Cela le rend à la fois imprévisible et potentiellement dérangeant. Sa dernière déclaration publique avant de quitter la France pour Londres cette semaine a été de dire qu'il envisageait sérieusement de boycotter la cérémonie d'ouverture des Jeux Olympiques à Pékin, forçant Downing Street à émettre un avis clair selon lequel, par contraste, M. Brown était contre un tel boycott. M. Blair aurait adoré cette occasion que le style de M. Sarkozy présente, mais, là encore, M. Blair est comme le dirigeant français avec son goût pour la gesticulation aux dépends de la préparation politique, ce qui est la raison pour laquelle M. Sarkozy a proposé à M. Blair de devenir le nouveau président de l'UE et que M. Blair est si intéressé : l'apparence de l'importance sans la responsabilité.

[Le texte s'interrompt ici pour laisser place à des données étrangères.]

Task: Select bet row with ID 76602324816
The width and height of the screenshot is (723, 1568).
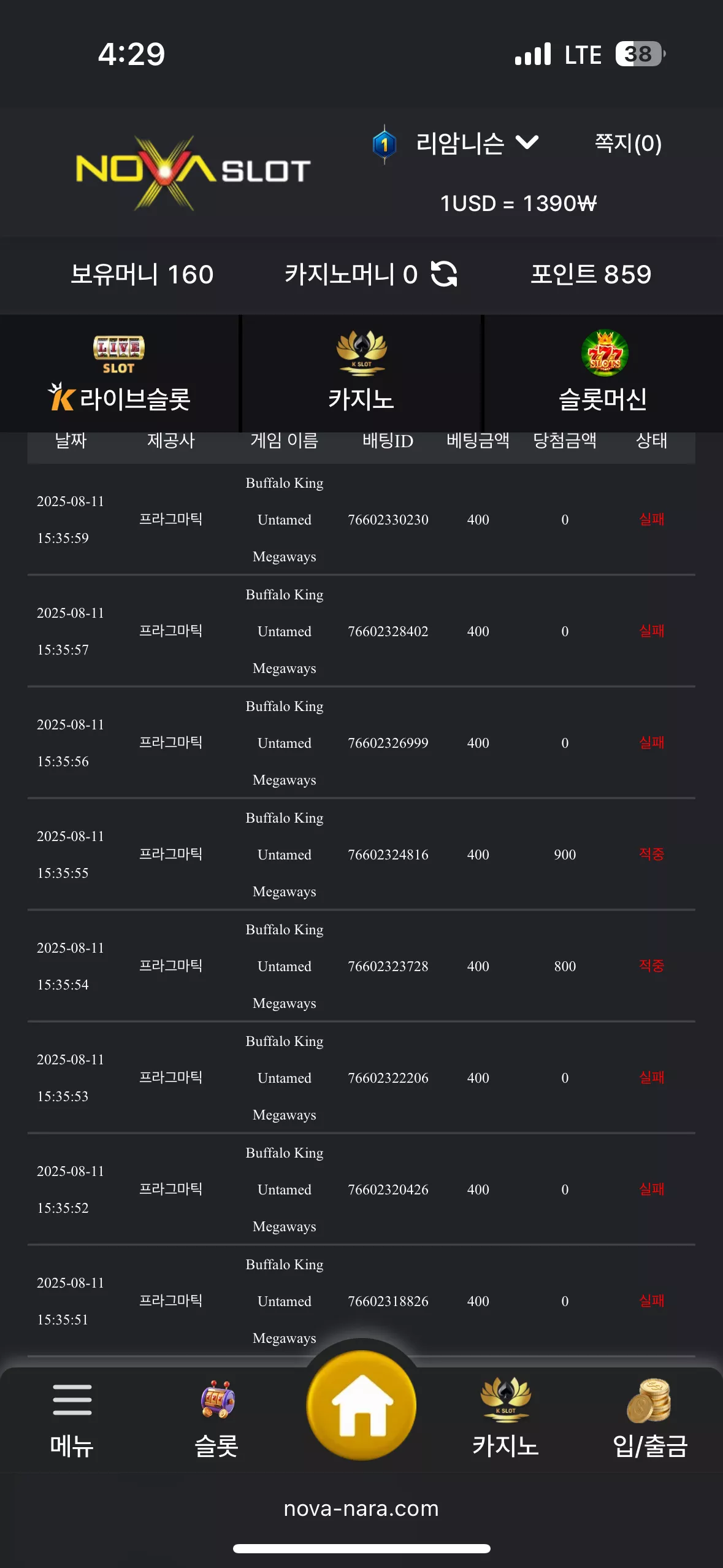Action: 361,854
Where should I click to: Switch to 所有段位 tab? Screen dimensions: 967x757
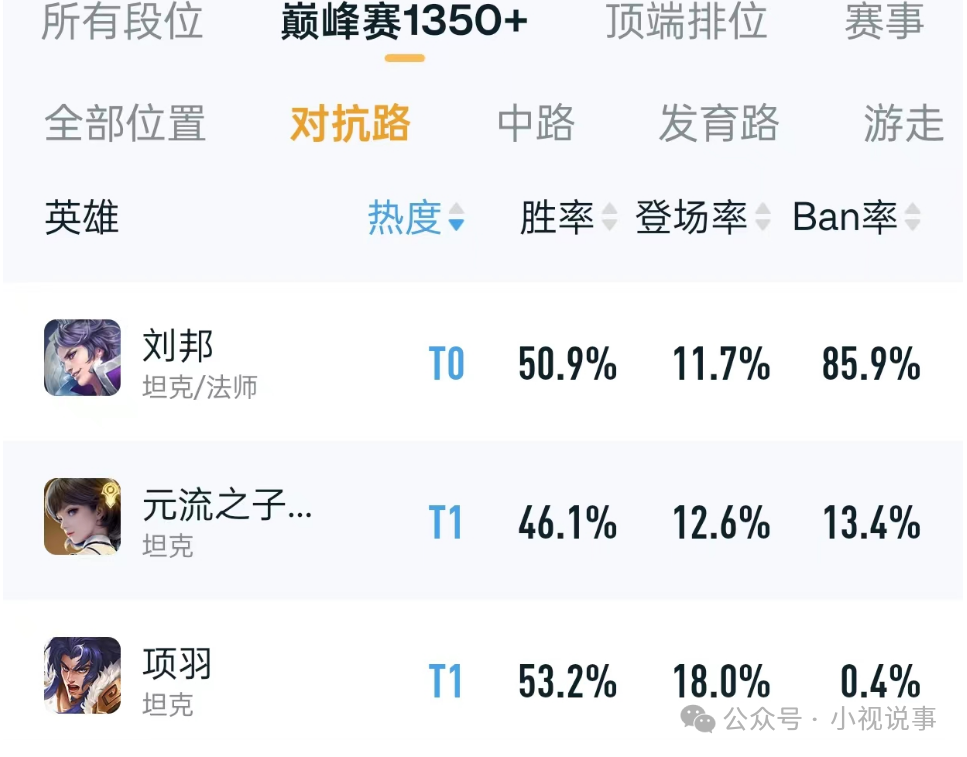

En ce sens, M. Sarkozy n'est pas un homme du nouveau monde mais un nationaliste de l'ancien monde. Il aurait été dans son élément avec George Bush et Tony Blair en 2003, jetant la France derrière l'invasion de l'Irak et rehaussant la rhétorique sur la guerre contre la terreur. La question est de savoir s'il est la bonne personne pour aujourd'hui, alors que le monde connaît une en crise financière, que les Etats-Unis glissent vers la récession, que l'Asie affirme une nouvelle puissance, que l'Europe manque d'une réelle définition et que la Grande-Bretagne est dirigée par un homme trop lâche pour rencontrer le Dalaï-Lama à Downing Street et encore moins offenser les Chinois en boycottant leur grande fête olympique.